# WORK TO COMPLETE
What is needed is an exact transcription of the line with "MEET KK HARRIS (622, 1379)" and all the lines that follow it in the entries below; add nothing else.
*** Opening DATASET ***
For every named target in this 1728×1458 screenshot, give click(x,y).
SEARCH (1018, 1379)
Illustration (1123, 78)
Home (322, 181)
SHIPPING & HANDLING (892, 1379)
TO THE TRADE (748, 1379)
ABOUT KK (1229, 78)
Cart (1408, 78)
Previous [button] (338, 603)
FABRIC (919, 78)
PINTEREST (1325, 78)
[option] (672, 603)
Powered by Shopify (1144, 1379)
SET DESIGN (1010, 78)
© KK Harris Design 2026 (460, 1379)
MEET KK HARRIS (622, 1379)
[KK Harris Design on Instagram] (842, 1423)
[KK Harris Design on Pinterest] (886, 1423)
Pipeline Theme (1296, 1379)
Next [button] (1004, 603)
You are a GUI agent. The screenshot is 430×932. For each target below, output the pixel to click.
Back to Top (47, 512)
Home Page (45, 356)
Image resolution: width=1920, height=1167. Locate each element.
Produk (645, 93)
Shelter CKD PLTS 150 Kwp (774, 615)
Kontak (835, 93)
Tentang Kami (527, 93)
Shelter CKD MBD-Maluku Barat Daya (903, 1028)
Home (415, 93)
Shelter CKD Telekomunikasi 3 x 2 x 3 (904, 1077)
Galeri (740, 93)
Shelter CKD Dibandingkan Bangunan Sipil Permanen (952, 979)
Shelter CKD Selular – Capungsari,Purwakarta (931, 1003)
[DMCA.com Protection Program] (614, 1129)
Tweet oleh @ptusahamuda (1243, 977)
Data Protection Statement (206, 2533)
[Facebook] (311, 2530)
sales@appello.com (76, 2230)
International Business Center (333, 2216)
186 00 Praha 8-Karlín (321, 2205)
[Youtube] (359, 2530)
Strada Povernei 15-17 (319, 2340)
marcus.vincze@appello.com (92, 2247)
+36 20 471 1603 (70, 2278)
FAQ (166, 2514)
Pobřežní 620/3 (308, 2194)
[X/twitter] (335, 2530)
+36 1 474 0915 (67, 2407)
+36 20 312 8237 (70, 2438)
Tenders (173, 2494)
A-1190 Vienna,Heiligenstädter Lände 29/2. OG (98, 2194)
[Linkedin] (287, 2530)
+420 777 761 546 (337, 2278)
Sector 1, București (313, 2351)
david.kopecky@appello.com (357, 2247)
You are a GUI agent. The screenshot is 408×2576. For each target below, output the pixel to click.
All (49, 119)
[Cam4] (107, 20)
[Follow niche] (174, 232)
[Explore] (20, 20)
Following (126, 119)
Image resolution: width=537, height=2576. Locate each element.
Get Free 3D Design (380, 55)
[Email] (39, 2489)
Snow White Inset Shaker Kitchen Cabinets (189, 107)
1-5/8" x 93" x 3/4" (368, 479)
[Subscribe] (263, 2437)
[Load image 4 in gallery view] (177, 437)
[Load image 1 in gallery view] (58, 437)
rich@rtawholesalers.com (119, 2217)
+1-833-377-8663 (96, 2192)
*** Closing DATASET ***
# ANSWER BELOW
MEET KK HARRIS (622, 1379)
[KK Harris Design on Instagram] (842, 1423)
[KK Harris Design on Pinterest] (886, 1423)
Pipeline Theme (1296, 1379)
Next [button] (1004, 603)
You are a GUI agent. The screenshot is 430×932. For each target below, output the pixel to click.
Back to Top (47, 512)
Home Page (45, 356)
Image resolution: width=1920, height=1167. Locate each element.
Produk (645, 93)
Shelter CKD PLTS 150 Kwp (774, 615)
Kontak (835, 93)
Tentang Kami (527, 93)
Shelter CKD MBD-Maluku Barat Daya (903, 1028)
Home (415, 93)
Shelter CKD Telekomunikasi 3 x 2 x 3 (904, 1077)
Galeri (740, 93)
Shelter CKD Dibandingkan Bangunan Sipil Permanen (952, 979)
Shelter CKD Selular – Capungsari,Purwakarta (931, 1003)
[DMCA.com Protection Program] (614, 1129)
Tweet oleh @ptusahamuda (1243, 977)
Data Protection Statement (206, 2533)
[Facebook] (311, 2530)
sales@appello.com (76, 2230)
International Business Center (333, 2216)
186 00 Praha 8-Karlín (321, 2205)
[Youtube] (359, 2530)
Strada Povernei 15-17 (319, 2340)
marcus.vincze@appello.com (92, 2247)
+36 20 471 1603 (70, 2278)
FAQ (166, 2514)
Pobřežní 620/3 (308, 2194)
[X/twitter] (335, 2530)
+36 1 474 0915 (67, 2407)
+36 20 312 8237 (70, 2438)
Tenders (173, 2494)
A-1190 Vienna,Heiligenstädter Lände 29/2. OG (98, 2194)
[Linkedin] (287, 2530)
+420 777 761 546 (337, 2278)
Sector 1, București (313, 2351)
david.kopecky@appello.com (357, 2247)
You are a GUI agent. The screenshot is 408×2576. For each target below, output the pixel to click.
All (49, 119)
[Cam4] (107, 20)
[Follow niche] (174, 232)
[Explore] (20, 20)
Following (126, 119)
Image resolution: width=537, height=2576. Locate each element.
Get Free 3D Design (380, 55)
[Email] (39, 2489)
Snow White Inset Shaker Kitchen Cabinets (189, 107)
1-5/8" x 93" x 3/4" (368, 479)
[Subscribe] (263, 2437)
[Load image 4 in gallery view] (177, 437)
[Load image 1 in gallery view] (58, 437)
rich@rtawholesalers.com (119, 2217)
+1-833-377-8663 (96, 2192)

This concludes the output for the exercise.